Task description
Reproduce the data below line for line, without changing anything.

============================================================

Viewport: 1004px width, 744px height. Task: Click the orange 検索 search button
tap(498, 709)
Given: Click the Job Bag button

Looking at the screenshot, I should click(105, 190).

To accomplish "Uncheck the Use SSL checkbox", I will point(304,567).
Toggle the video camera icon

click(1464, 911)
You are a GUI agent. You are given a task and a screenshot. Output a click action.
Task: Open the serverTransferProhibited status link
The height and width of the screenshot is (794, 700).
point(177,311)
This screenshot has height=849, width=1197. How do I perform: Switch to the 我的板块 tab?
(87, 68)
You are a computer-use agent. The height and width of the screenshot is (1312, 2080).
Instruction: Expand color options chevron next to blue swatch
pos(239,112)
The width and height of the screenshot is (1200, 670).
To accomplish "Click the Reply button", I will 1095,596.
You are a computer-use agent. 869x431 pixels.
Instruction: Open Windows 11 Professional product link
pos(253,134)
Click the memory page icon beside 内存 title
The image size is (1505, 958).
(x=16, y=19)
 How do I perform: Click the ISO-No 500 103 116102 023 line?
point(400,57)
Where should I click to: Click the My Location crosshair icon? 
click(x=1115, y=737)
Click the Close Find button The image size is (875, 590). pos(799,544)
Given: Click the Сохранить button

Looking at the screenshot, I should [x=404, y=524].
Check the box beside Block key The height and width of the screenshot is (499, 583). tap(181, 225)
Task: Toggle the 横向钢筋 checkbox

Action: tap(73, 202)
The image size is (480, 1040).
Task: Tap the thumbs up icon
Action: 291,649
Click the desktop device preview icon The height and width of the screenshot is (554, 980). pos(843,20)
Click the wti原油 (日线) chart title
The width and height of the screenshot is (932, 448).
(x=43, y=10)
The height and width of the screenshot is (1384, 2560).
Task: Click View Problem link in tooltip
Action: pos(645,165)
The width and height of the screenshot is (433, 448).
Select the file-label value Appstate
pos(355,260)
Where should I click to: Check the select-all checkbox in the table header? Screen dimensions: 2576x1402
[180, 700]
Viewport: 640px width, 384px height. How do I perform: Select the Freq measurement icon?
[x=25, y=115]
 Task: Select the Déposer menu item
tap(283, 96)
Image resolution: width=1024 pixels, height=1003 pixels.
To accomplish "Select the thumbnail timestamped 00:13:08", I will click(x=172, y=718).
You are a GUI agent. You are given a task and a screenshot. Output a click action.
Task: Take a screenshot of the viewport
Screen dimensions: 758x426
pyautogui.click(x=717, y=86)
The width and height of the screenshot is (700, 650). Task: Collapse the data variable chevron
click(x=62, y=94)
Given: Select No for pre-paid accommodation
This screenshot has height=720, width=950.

============================================================

The output
Viewport: 1004px width, 744px height. Task: Click the orange 検索 search button
tap(498, 709)
Given: Click the Job Bag button

Looking at the screenshot, I should click(105, 190).

To accomplish "Uncheck the Use SSL checkbox", I will point(304,567).
Toggle the video camera icon

click(1464, 911)
You are a GUI agent. You are given a task and a screenshot. Output a click action.
Task: Open the serverTransferProhibited status link
The height and width of the screenshot is (794, 700).
point(177,311)
This screenshot has height=849, width=1197. How do I perform: Switch to the 我的板块 tab?
(87, 68)
You are a computer-use agent. The height and width of the screenshot is (1312, 2080).
Instruction: Expand color options chevron next to blue swatch
pos(239,112)
The width and height of the screenshot is (1200, 670).
To accomplish "Click the Reply button", I will 1095,596.
You are a computer-use agent. 869x431 pixels.
Instruction: Open Windows 11 Professional product link
pos(253,134)
Click the memory page icon beside 内存 title
The image size is (1505, 958).
(x=16, y=19)
 How do I perform: Click the ISO-No 500 103 116102 023 line?
point(400,57)
Where should I click to: Click the My Location crosshair icon? 
click(x=1115, y=737)
Click the Close Find button The image size is (875, 590). pos(799,544)
Given: Click the Сохранить button

Looking at the screenshot, I should [x=404, y=524].
Check the box beside Block key The height and width of the screenshot is (499, 583). tap(181, 225)
Task: Toggle the 横向钢筋 checkbox

Action: tap(73, 202)
The image size is (480, 1040).
Task: Tap the thumbs up icon
Action: 291,649
Click the desktop device preview icon The height and width of the screenshot is (554, 980). pos(843,20)
Click the wti原油 (日线) chart title
The width and height of the screenshot is (932, 448).
(x=43, y=10)
The height and width of the screenshot is (1384, 2560).
Task: Click View Problem link in tooltip
Action: pos(645,165)
The width and height of the screenshot is (433, 448).
Select the file-label value Appstate
pos(355,260)
Where should I click to: Check the select-all checkbox in the table header? Screen dimensions: 2576x1402
[180, 700]
Viewport: 640px width, 384px height. How do I perform: Select the Freq measurement icon?
[x=25, y=115]
 Task: Select the Déposer menu item
tap(283, 96)
Image resolution: width=1024 pixels, height=1003 pixels.
To accomplish "Select the thumbnail timestamped 00:13:08", I will click(x=172, y=718).
You are a GUI agent. You are given a task and a screenshot. Output a click action.
Task: Take a screenshot of the viewport
Screen dimensions: 758x426
pyautogui.click(x=717, y=86)
The width and height of the screenshot is (700, 650). Task: Collapse the data variable chevron
click(x=62, y=94)
Given: Select No for pre-paid accommodation
This screenshot has height=720, width=950.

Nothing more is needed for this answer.